Start to finish, repeat the records exactly.

###

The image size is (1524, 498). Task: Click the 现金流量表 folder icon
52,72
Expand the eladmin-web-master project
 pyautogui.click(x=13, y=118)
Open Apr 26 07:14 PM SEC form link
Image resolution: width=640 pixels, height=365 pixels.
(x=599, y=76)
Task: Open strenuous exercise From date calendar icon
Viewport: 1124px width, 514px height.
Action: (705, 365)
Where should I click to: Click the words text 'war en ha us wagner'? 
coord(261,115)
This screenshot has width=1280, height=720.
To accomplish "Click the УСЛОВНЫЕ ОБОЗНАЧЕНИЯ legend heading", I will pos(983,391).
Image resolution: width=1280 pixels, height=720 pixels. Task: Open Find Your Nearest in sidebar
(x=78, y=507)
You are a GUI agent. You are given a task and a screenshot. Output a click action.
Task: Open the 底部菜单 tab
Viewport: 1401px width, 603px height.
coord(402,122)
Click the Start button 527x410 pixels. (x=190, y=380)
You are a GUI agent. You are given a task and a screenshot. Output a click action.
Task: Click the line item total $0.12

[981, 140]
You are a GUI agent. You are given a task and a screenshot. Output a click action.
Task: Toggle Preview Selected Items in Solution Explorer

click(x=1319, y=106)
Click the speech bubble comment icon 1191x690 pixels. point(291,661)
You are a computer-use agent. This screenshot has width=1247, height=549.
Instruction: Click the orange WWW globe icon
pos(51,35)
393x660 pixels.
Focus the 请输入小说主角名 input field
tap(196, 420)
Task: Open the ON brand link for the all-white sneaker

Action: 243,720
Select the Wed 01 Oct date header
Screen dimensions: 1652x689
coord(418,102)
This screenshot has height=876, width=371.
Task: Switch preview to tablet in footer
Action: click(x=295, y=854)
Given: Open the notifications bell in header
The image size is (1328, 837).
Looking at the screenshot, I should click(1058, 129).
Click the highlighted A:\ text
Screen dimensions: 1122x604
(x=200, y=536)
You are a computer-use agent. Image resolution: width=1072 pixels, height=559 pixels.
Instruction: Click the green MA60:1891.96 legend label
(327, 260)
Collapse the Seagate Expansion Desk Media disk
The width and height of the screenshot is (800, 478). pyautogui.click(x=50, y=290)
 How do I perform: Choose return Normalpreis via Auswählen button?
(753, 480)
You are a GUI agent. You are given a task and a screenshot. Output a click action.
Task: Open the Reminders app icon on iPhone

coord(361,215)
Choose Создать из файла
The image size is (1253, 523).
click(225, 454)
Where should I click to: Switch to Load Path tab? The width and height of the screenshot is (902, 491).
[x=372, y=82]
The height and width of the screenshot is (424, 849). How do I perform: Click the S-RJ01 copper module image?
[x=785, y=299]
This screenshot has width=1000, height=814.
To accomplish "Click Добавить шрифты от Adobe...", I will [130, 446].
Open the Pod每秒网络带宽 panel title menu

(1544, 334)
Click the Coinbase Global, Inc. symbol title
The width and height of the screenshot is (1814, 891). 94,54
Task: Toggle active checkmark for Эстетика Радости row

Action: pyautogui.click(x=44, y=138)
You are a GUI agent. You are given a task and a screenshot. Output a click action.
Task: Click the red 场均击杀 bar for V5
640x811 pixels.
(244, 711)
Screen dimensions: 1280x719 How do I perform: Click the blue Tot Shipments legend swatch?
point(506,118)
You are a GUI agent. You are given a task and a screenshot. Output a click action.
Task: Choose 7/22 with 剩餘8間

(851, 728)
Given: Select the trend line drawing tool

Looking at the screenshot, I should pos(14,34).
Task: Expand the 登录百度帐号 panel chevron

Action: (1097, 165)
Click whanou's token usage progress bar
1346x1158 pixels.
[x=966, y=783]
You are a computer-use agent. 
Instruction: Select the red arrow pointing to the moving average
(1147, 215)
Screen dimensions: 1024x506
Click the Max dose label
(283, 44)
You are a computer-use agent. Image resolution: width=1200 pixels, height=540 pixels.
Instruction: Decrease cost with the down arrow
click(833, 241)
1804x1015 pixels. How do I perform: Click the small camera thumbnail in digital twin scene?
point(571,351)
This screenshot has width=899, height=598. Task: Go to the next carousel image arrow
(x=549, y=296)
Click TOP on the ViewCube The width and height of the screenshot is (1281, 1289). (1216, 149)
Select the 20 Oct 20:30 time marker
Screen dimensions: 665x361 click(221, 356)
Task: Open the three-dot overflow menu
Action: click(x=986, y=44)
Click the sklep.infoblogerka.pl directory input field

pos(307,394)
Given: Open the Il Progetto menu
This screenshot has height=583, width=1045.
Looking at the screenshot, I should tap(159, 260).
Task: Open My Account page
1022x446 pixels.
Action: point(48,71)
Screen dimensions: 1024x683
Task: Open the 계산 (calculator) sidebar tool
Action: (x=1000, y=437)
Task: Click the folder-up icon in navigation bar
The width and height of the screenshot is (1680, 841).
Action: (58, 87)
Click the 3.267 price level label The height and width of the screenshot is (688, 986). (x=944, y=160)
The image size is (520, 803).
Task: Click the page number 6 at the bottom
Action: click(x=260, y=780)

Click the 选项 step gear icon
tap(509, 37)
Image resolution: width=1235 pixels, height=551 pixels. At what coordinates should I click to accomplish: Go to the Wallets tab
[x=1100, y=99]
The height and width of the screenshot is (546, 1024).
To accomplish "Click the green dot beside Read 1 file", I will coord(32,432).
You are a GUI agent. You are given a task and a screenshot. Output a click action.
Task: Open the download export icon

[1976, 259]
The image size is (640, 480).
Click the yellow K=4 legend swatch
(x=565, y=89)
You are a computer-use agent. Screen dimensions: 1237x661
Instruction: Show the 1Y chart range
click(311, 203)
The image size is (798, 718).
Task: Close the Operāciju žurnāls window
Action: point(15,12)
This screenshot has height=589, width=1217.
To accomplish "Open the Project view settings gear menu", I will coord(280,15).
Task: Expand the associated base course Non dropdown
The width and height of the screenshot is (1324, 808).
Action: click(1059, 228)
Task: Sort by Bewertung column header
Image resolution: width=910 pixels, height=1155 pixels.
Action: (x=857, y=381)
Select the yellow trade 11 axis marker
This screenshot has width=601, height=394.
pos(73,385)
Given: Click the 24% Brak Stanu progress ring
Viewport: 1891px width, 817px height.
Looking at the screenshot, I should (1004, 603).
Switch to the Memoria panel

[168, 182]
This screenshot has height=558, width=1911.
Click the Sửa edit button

###

WRITTEN ANSWER -
The image size is (1524, 498). Task: Click the 现金流量表 folder icon
52,72
Expand the eladmin-web-master project
 pyautogui.click(x=13, y=118)
Open Apr 26 07:14 PM SEC form link
Image resolution: width=640 pixels, height=365 pixels.
(x=599, y=76)
Task: Open strenuous exercise From date calendar icon
Viewport: 1124px width, 514px height.
Action: (705, 365)
Where should I click to: Click the words text 'war en ha us wagner'? 
coord(261,115)
This screenshot has width=1280, height=720.
To accomplish "Click the УСЛОВНЫЕ ОБОЗНАЧЕНИЯ legend heading", I will pos(983,391).
Image resolution: width=1280 pixels, height=720 pixels. Task: Open Find Your Nearest in sidebar
(x=78, y=507)
You are a GUI agent. You are given a task and a screenshot. Output a click action.
Task: Open the 底部菜单 tab
Viewport: 1401px width, 603px height.
coord(402,122)
Click the Start button 527x410 pixels. (x=190, y=380)
You are a GUI agent. You are given a task and a screenshot. Output a click action.
Task: Click the line item total $0.12

[981, 140]
You are a GUI agent. You are given a task and a screenshot. Output a click action.
Task: Toggle Preview Selected Items in Solution Explorer

click(x=1319, y=106)
Click the speech bubble comment icon 1191x690 pixels. point(291,661)
You are a computer-use agent. This screenshot has width=1247, height=549.
Instruction: Click the orange WWW globe icon
pos(51,35)
393x660 pixels.
Focus the 请输入小说主角名 input field
tap(196, 420)
Task: Open the ON brand link for the all-white sneaker

Action: 243,720
Select the Wed 01 Oct date header
Screen dimensions: 1652x689
coord(418,102)
This screenshot has height=876, width=371.
Task: Switch preview to tablet in footer
Action: click(x=295, y=854)
Given: Open the notifications bell in header
The image size is (1328, 837).
Looking at the screenshot, I should click(1058, 129).
Click the highlighted A:\ text
Screen dimensions: 1122x604
(x=200, y=536)
You are a computer-use agent. Image resolution: width=1072 pixels, height=559 pixels.
Instruction: Click the green MA60:1891.96 legend label
(327, 260)
Collapse the Seagate Expansion Desk Media disk
The width and height of the screenshot is (800, 478). pyautogui.click(x=50, y=290)
 How do I perform: Choose return Normalpreis via Auswählen button?
(753, 480)
You are a GUI agent. You are given a task and a screenshot. Output a click action.
Task: Open the Reminders app icon on iPhone

coord(361,215)
Choose Создать из файла
The image size is (1253, 523).
click(225, 454)
Where should I click to: Switch to Load Path tab? The width and height of the screenshot is (902, 491).
[x=372, y=82]
The height and width of the screenshot is (424, 849). How do I perform: Click the S-RJ01 copper module image?
[x=785, y=299]
This screenshot has width=1000, height=814.
To accomplish "Click Добавить шрифты от Adobe...", I will [130, 446].
Open the Pod每秒网络带宽 panel title menu

(1544, 334)
Click the Coinbase Global, Inc. symbol title
The width and height of the screenshot is (1814, 891). 94,54
Task: Toggle active checkmark for Эстетика Радости row

Action: pyautogui.click(x=44, y=138)
You are a GUI agent. You are given a task and a screenshot. Output a click action.
Task: Click the red 场均击杀 bar for V5
640x811 pixels.
(244, 711)
Screen dimensions: 1280x719 How do I perform: Click the blue Tot Shipments legend swatch?
point(506,118)
You are a GUI agent. You are given a task and a screenshot. Output a click action.
Task: Choose 7/22 with 剩餘8間

(851, 728)
Given: Select the trend line drawing tool

Looking at the screenshot, I should pos(14,34).
Task: Expand the 登录百度帐号 panel chevron

Action: (1097, 165)
Click whanou's token usage progress bar
1346x1158 pixels.
[x=966, y=783]
You are a computer-use agent. 
Instruction: Select the red arrow pointing to the moving average
(1147, 215)
Screen dimensions: 1024x506
Click the Max dose label
(283, 44)
You are a computer-use agent. Image resolution: width=1200 pixels, height=540 pixels.
Instruction: Decrease cost with the down arrow
click(833, 241)
1804x1015 pixels. How do I perform: Click the small camera thumbnail in digital twin scene?
point(571,351)
This screenshot has width=899, height=598. Task: Go to the next carousel image arrow
(x=549, y=296)
Click TOP on the ViewCube The width and height of the screenshot is (1281, 1289). (1216, 149)
Select the 20 Oct 20:30 time marker
Screen dimensions: 665x361 click(221, 356)
Task: Open the three-dot overflow menu
Action: click(x=986, y=44)
Click the sklep.infoblogerka.pl directory input field

pos(307,394)
Given: Open the Il Progetto menu
This screenshot has height=583, width=1045.
Looking at the screenshot, I should tap(159, 260).
Task: Open My Account page
1022x446 pixels.
Action: point(48,71)
Screen dimensions: 1024x683
Task: Open the 계산 (calculator) sidebar tool
Action: (x=1000, y=437)
Task: Click the folder-up icon in navigation bar
The width and height of the screenshot is (1680, 841).
Action: (58, 87)
Click the 3.267 price level label The height and width of the screenshot is (688, 986). (x=944, y=160)
The image size is (520, 803).
Task: Click the page number 6 at the bottom
Action: click(x=260, y=780)

Click the 选项 step gear icon
tap(509, 37)
Image resolution: width=1235 pixels, height=551 pixels. At what coordinates should I click to accomplish: Go to the Wallets tab
[x=1100, y=99]
The height and width of the screenshot is (546, 1024).
To accomplish "Click the green dot beside Read 1 file", I will coord(32,432).
You are a GUI agent. You are given a task and a screenshot. Output a click action.
Task: Open the download export icon

[1976, 259]
The image size is (640, 480).
Click the yellow K=4 legend swatch
(x=565, y=89)
You are a computer-use agent. Screen dimensions: 1237x661
Instruction: Show the 1Y chart range
click(311, 203)
The image size is (798, 718).
Task: Close the Operāciju žurnāls window
Action: point(15,12)
This screenshot has height=589, width=1217.
To accomplish "Open the Project view settings gear menu", I will coord(280,15).
Task: Expand the associated base course Non dropdown
The width and height of the screenshot is (1324, 808).
Action: click(1059, 228)
Task: Sort by Bewertung column header
Image resolution: width=910 pixels, height=1155 pixels.
Action: (x=857, y=381)
Select the yellow trade 11 axis marker
This screenshot has width=601, height=394.
pos(73,385)
Given: Click the 24% Brak Stanu progress ring
Viewport: 1891px width, 817px height.
Looking at the screenshot, I should (1004, 603).
Switch to the Memoria panel

[168, 182]
This screenshot has height=558, width=1911.
Click the Sửa edit button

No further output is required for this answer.